観光地では例外もありますが、雇用法改正による外国人労働者規制の影響もあり、総じて営業時間の大幅な見直しを迫られているようです。この動きは、マレーシア外食業界の構造改革の深刻な課題を浮き彫りにしています。
外食業の構造改革、マレーシアの営業時間見直しが示す課題
著者:マレーシアgramフェロー Malay Dragon
公開日:2024年5月29日
売上の減少に直面
マレーシアのレストラン・ビストロオーナー協会の副会長・リム氏は、「多くの飲食店が売上の減少に直面している」と取材に答えています。
そして同氏は、一部のレストランや飲食店では、コスト管理のために営業時間を短縮することでこの課題に対応せざるを得ないのが現状である、と述べています。
支出の削減
売上が減少している理由としては、コロナ時のロックダウンやMCO(移動制限)以降、人々の行動様式が変化し、夜間の外出に消極的になったことがあげられます。
また、ウクライナ戦争などにより全体的に物価が上昇したことで、消費者の生活は圧迫されており、外食が贅沢になり、多くの人が外出などの支出を削減するようになっているからです。
そこで、店を深夜まで、あるいは24時間営業し続けるのは非経済的であると、多くの飲食業関係者は述べています。
労働時間規制の見直し
マレーシアでは雇用法が改正され、2023年1月1日より施行されています。
おもな改正点は、週の労働時間の上限が48時間から45時間に短縮されたことです。
改正前には、当局が要請した場合、店舗は外国人労働者の採用に関する情報を提供する必要がありました。
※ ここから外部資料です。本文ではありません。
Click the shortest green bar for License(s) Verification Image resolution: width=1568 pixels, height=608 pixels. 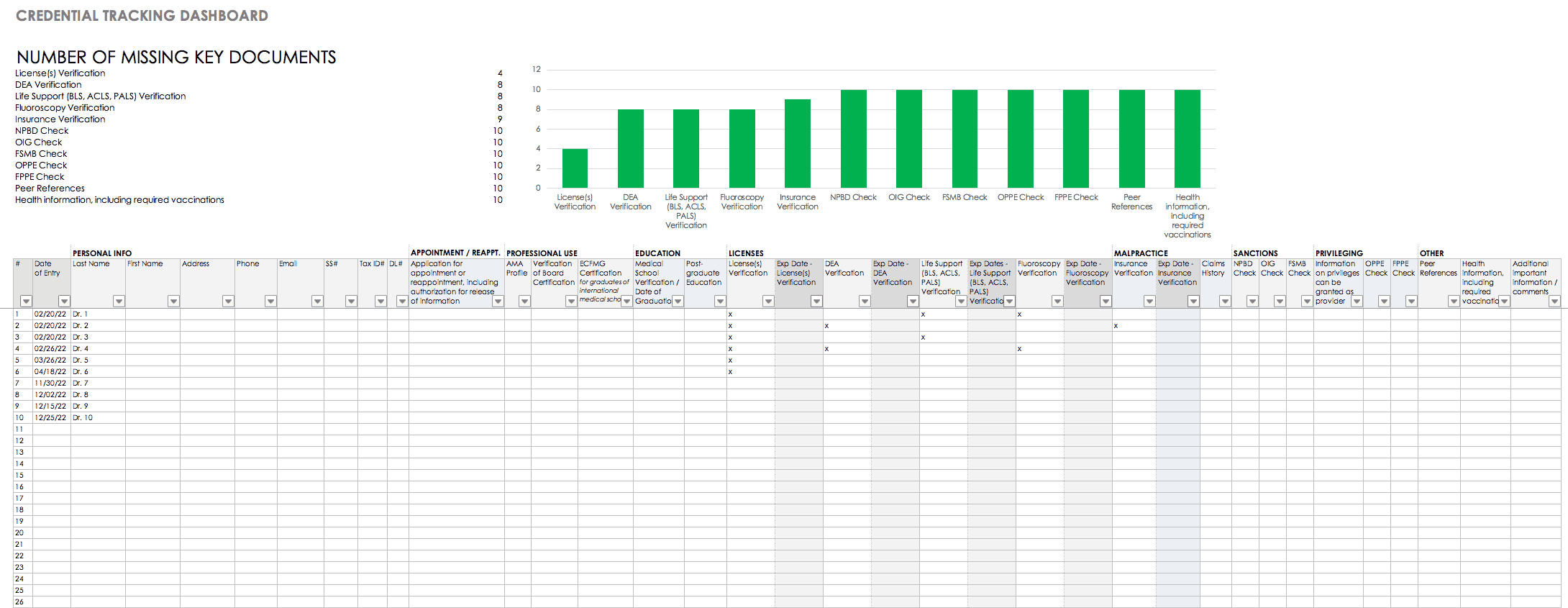pyautogui.click(x=575, y=168)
改正後は、外国人労働者を採用する場合は当局の承認が必要となりました。
多くの飲食店ではスタッフのほとんどが外国人労働者で、ビザなしというケースも多かったため、労働者不足に直面しています。
コストを消費者に転嫁
飲食店の経営者の多くは、家賃や原材料などの固定費に関しては調整する余地がないため、まずは人員削減を検討せざるを得ないと述べています。
リム氏はさらに「原材料や光熱費の価格が上昇し続ける中で、労働力の減少や費用が高騰しているため、飲食店は、消費者にこれらのコストを転嫁する必要が生じている。最終的には、消費者が、値上げした価格を支払うことができなくなり、さらに売上が減少してしまう事態に陥る可能性がある」と危惧しています。
観光客の増加で24時間営業に
記事では、営業時間の短縮する飲食店が増加している一方で、コロナ禍が終息し観光客が増加していることで、観光地では営業時間を伸ばしたり、24時間営業に戻したりする飲食店も増えていると伝えています。
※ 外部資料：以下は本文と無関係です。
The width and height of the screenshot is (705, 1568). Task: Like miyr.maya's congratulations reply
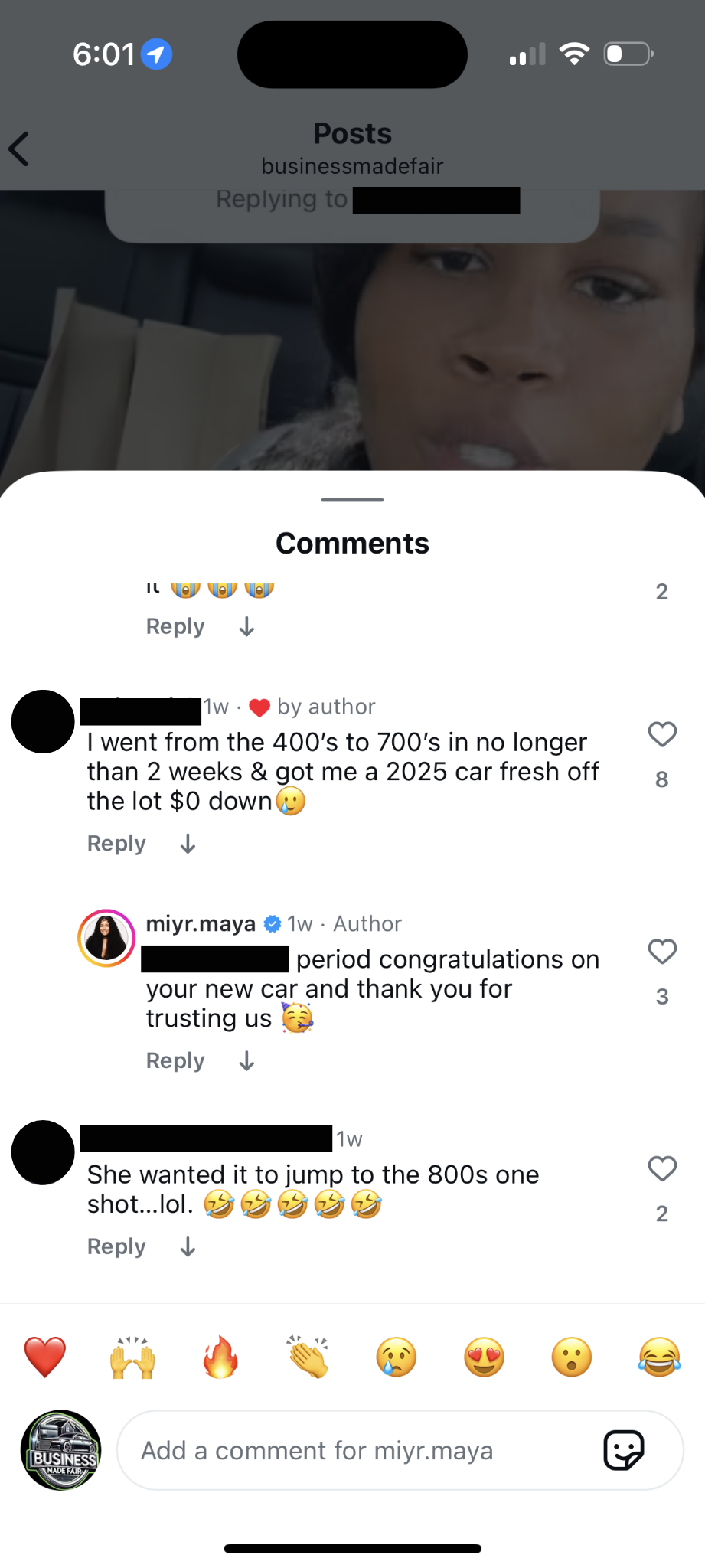(662, 952)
ただ、コストの増大や人手不足の影響は、観光地にある飲食店にとっても決して小さくない、と伝えています。
寿命を延ばすことに貢献する可能性
以前この記事でも紹介しましたが、マレーシアは肥満の人の割合が非常に高く、これが原因の疾病が社会の大きな課題になっています。
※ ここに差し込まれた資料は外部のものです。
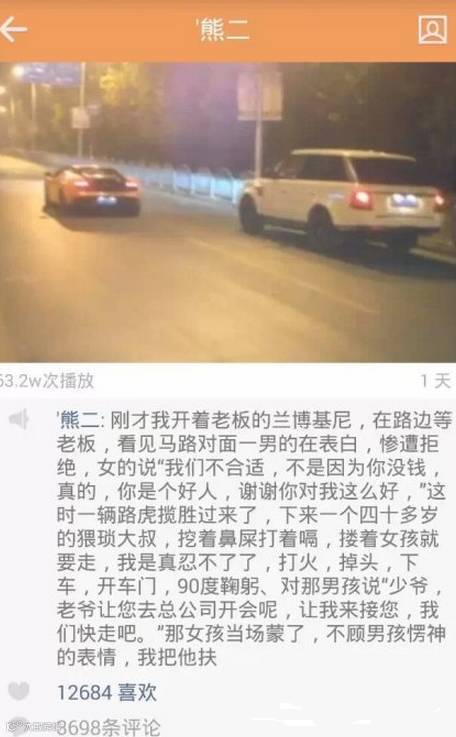
Task: Click the header title '熊二
Action: [223, 30]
医学の専門家も、飲食店が営業時間を短縮することで国民の深夜食を減らすことができ、より健康的な食習慣が促進されマレーシアの肥満問題を解決する可能性がある、と述べています。
生産性が向上
過食につながり、健康を害する危険性の高い深夜食を減らすことで、適切な消化を可能にして睡眠の質の低下を最小限に抑えることができます。
専門家は、夜間や深夜に個人的な時間が増えることで、生活の充実が図られ、それが生産性の向上や、競争力の向上につながる可能性があるとも述べていて、レストランの早期閉店を支持しています。